From df7b598ca7322a205dd5f14fe5a75db5722c761a Mon Sep 17 00:00:00 2001
From: Travis Ralston <travisr@matrix.org>
Date: Thu, 13 May 2021 22:20:08 -0600
Subject: [PATCH] Improve visible waveform for voice messages

This tries to prioritize actual voice to decide the waveform, and clamps noise to zero to ensure the waveform doesn't have a perceptually noisy base.

In theory this better matches the overall voice message content.
---
 src/utils/arrays.ts       |  3 ++-
 src/voice/Playback.ts     | 30 +++++++++++++++++++++---------
 test/utils/arrays-test.ts |  8 ++++----
 3 files changed, 27 insertions(+), 14 deletions(-)

diff --git a/src/utils/arrays.ts b/src/utils/arrays.ts
index 56bce5b2da..e527f43c29 100644
--- a/src/utils/arrays.ts
+++ b/src/utils/arrays.ts
@@ -75,7 +75,8 @@ export function arraySmoothingResample(input: number[], points: number): number[
             for (let i = 1; i < input.length - 1; i += 2) {
                 const prevPoint = input[i - 1];
                 const nextPoint = input[i + 1];
-                const average = (prevPoint + nextPoint) / 2;
+                const currPoint = input[i];
+                const average = (prevPoint + nextPoint + currPoint) / 3;
                 samples.push(average);
             }
             input = samples;
diff --git a/src/voice/Playback.ts b/src/voice/Playback.ts
index 5488ed6b84..d67b75bd6b 100644
--- a/src/voice/Playback.ts
+++ b/src/voice/Playback.ts
@@ -15,12 +15,13 @@ limitations under the License.
 */
 
 import EventEmitter from "events";
-import {UPDATE_EVENT} from "../stores/AsyncStore";
-import {arrayFastResample, arrayRescale, arraySeed, arraySmoothingResample} from "../utils/arrays";
-import {SimpleObservable} from "matrix-widget-api";
-import {IDestroyable} from "../utils/IDestroyable";
-import {PlaybackClock} from "./PlaybackClock";
-import {createAudioContext, decodeOgg} from "./compat";
+import { UPDATE_EVENT } from "../stores/AsyncStore";
+import { arrayFastResample, arrayRescale, arraySeed, arraySmoothingResample } from "../utils/arrays";
+import { SimpleObservable } from "matrix-widget-api";
+import { IDestroyable } from "../utils/IDestroyable";
+import { PlaybackClock } from "./PlaybackClock";
+import { createAudioContext, decodeOgg } from "./compat";
+import { clamp } from "../utils/numbers";
 
 export enum PlaybackState {
     Decoding = "decoding",
@@ -33,9 +34,20 @@ export const PLAYBACK_WAVEFORM_SAMPLES = 39;
 const DEFAULT_WAVEFORM = arraySeed(0, PLAYBACK_WAVEFORM_SAMPLES);
 
 function makePlaybackWaveform(input: number[]): number[] {
-    // We use a smoothing resample to keep the rough shape of the waveform the user will be seeing.

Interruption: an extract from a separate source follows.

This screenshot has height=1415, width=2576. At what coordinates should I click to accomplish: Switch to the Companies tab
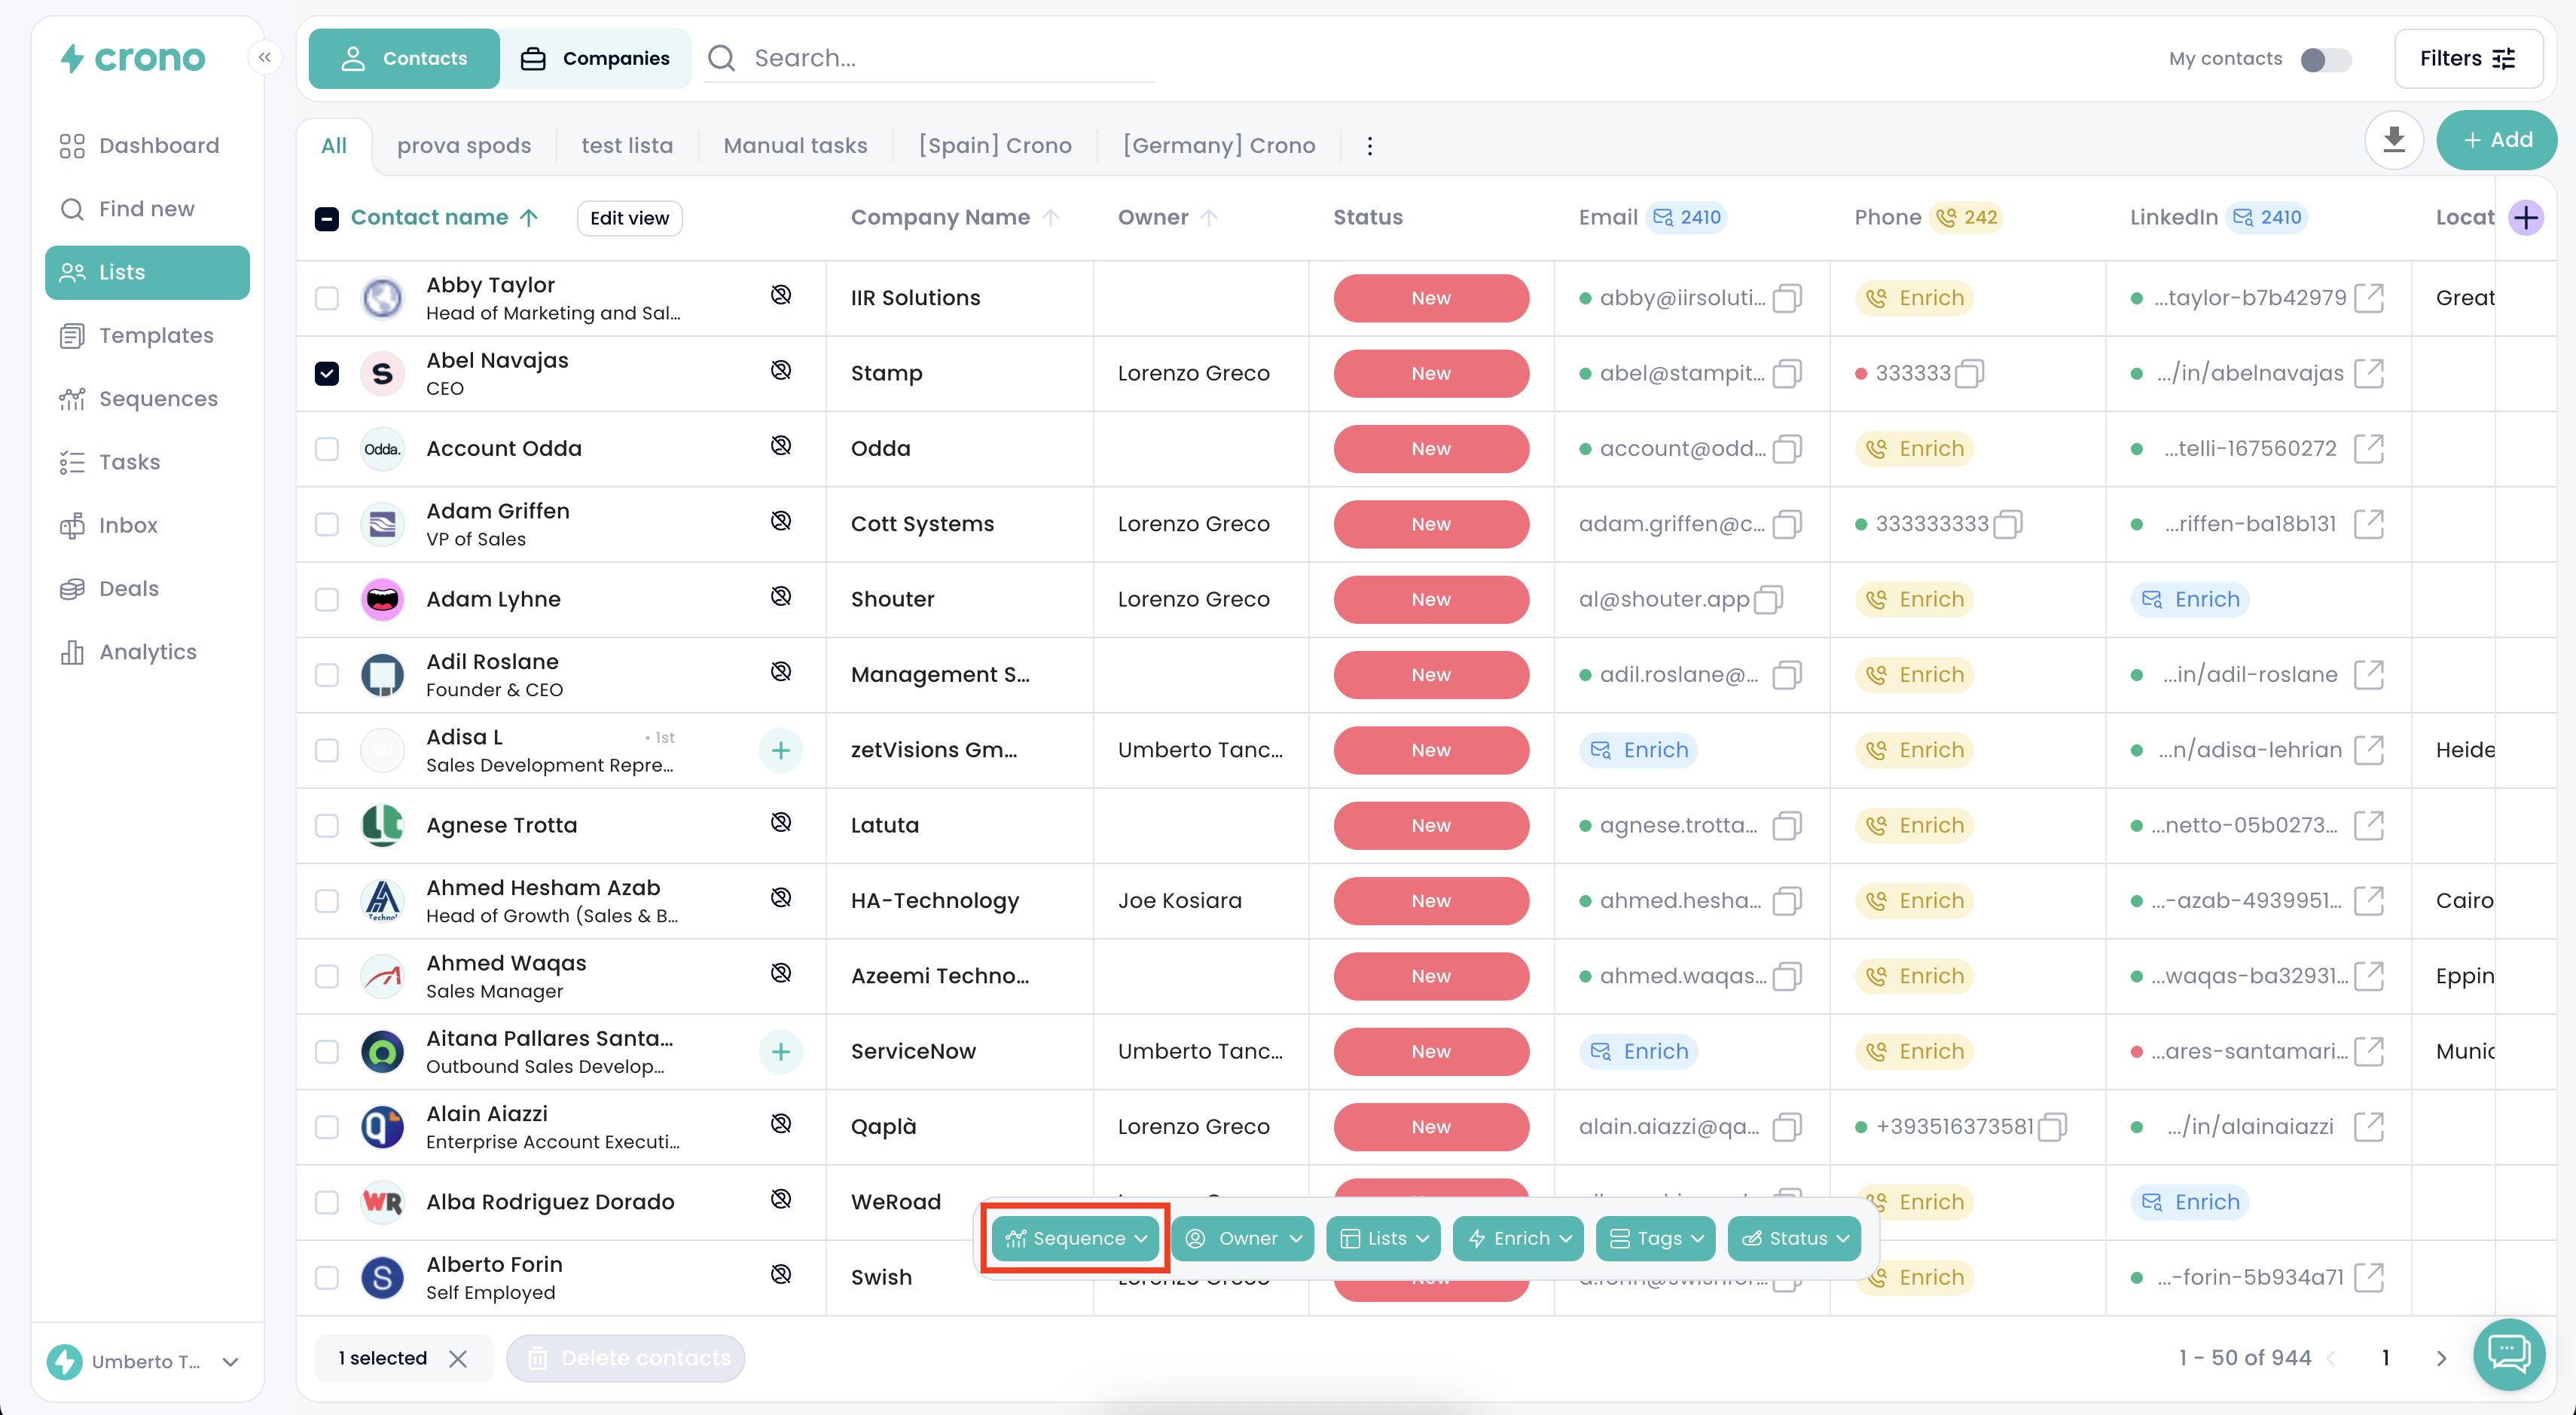pos(595,58)
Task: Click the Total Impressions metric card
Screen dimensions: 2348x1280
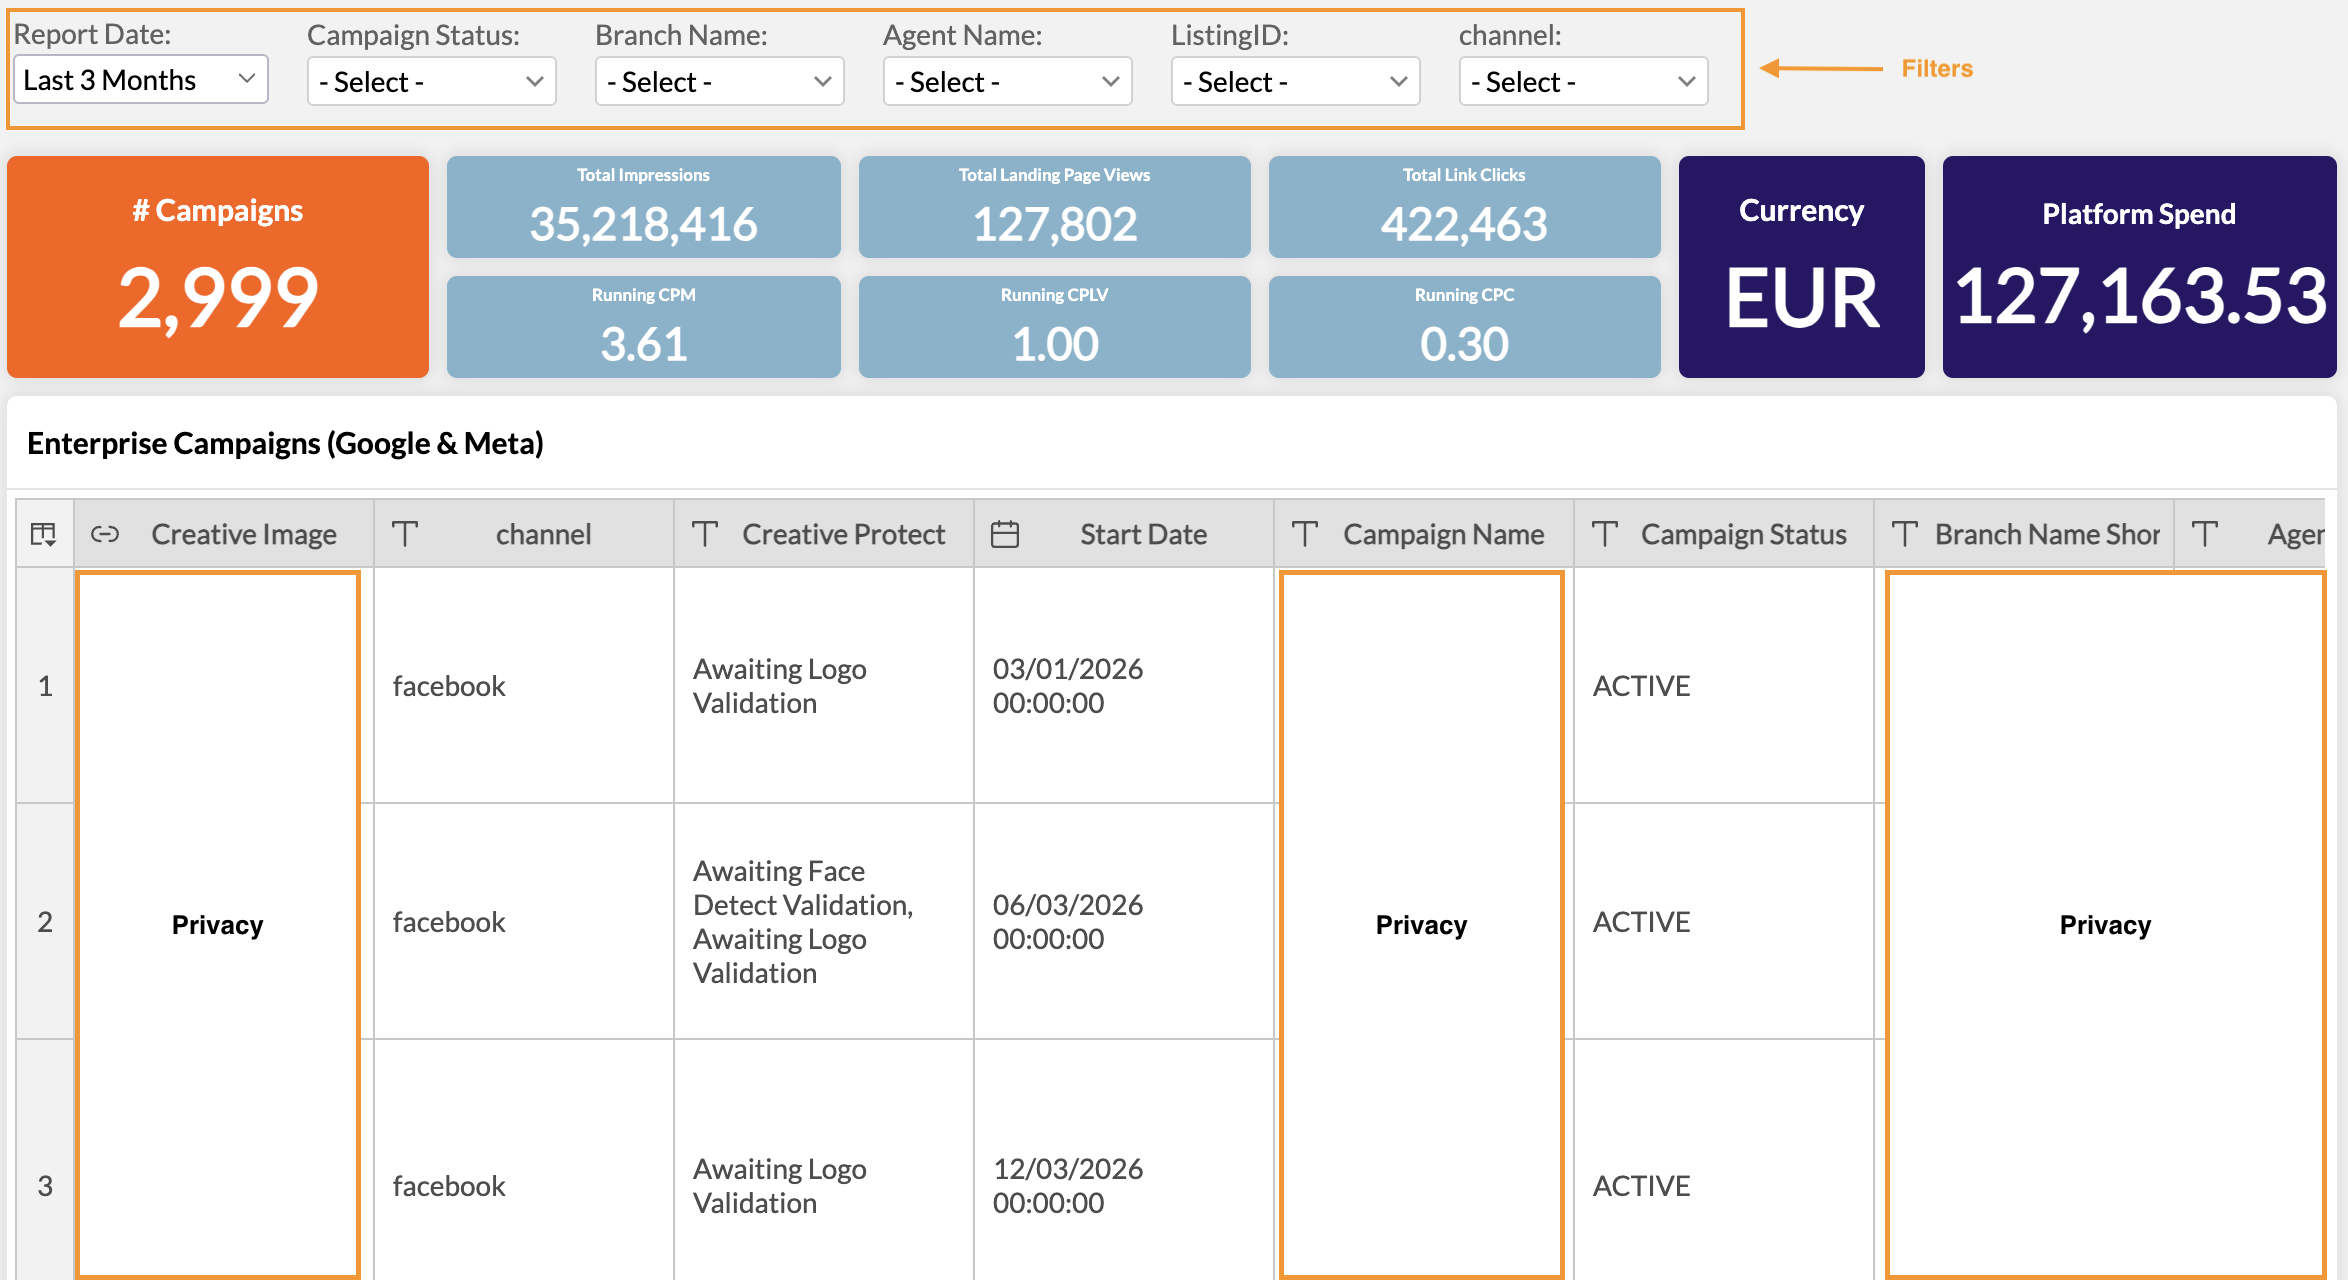Action: click(x=643, y=207)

We
-    // then rescale so the user can see the waveform properly (loud noises == 100%).
-    return arrayRescale(arraySmoothingResample(input, PLAYBACK_WAVEFORM_SAMPLES), 0, 1);
+    // First, convert negative amplitudes to positive so we don't detect zero as "noisy".
+    const noiseWaveform = input.map(v => Math.abs(v));
+
+    // Next, we'll resample the waveform using a smoothing approach so we can keep the same rough shape.
+    // We also rescale the waveform to be 0-1 for the remaining function logic.
+    const resampled = arrayRescale(arraySmoothingResample(noiseWaveform, PLAYBACK_WAVEFORM_SAMPLES), 0, 1);
+
+    // Then, we'll do a high and low pass filter to isolate actual speaking volumes within the rescaled
+    // waveform. Most speech happens below the 0.5 mark.
+    const filtered = resampled.map(v => clamp(v, 0.1, 0.5));
+
+    // Finally, we'll rescale the filtered waveform (0.1-0.5 becomes 0-1 again) so the user sees something
+    // sensible. This is what we return to keep our contract of "values between zero and one".
+    return arrayRescale(filtered, 0, 1);
 }
 
 export class Playback extends EventEmitter implements IDestroyable {
diff --git a/test/utils/arrays-test.ts b/test/utils/arrays-test.ts
index b55de3b73b..5974915965 100644
--- a/test/utils/arrays-test.ts
+++ b/test/utils/arrays-test.ts
@@ -73,10 +73,10 @@ describe('arrays', () => {
             // we'd be feeding a thousand values in and seeing what a curve of 250 values looks like,
             // but that's not really feasible to manually verify accuracy.
             [
-                {input: [2, 2, 0, 2, 2, 0, 2, 2, 0], output: [1, 1, 2, 1]}, // Odd -> Even
-                {input: [2, 2, 0, 2, 2, 0, 2, 2, 0], output: [1, 1, 2]}, // Odd -> Odd
-                {input: [2, 2, 0, 2, 2, 0, 2, 2], output: [1, 1, 2]}, // Even -> Odd
-                {input: [2, 2, 0, 2, 2, 0, 2, 2], output: [1, 2]}, // Even -> Even
+                {input: [4, 4, 1, 4, 4, 1, 4, 4, 1], output: [3, 3, 3, 3]}, // Odd -> Even
+                {input: [4, 4, 1, 4, 4, 1, 4, 4, 1], output: [3, 3, 3]}, // Odd -> Odd
+                {input: [4, 4, 1, 4, 4, 1, 4, 4], output: [3, 3, 3]}, // Even -> Odd
+                {input: [4, 4, 1, 4, 4, 1, 4, 4], output: [3, 3]}, // Even -> Even
             ].forEach((c, i) => expectSample(i, c.input, c.output, true));
         });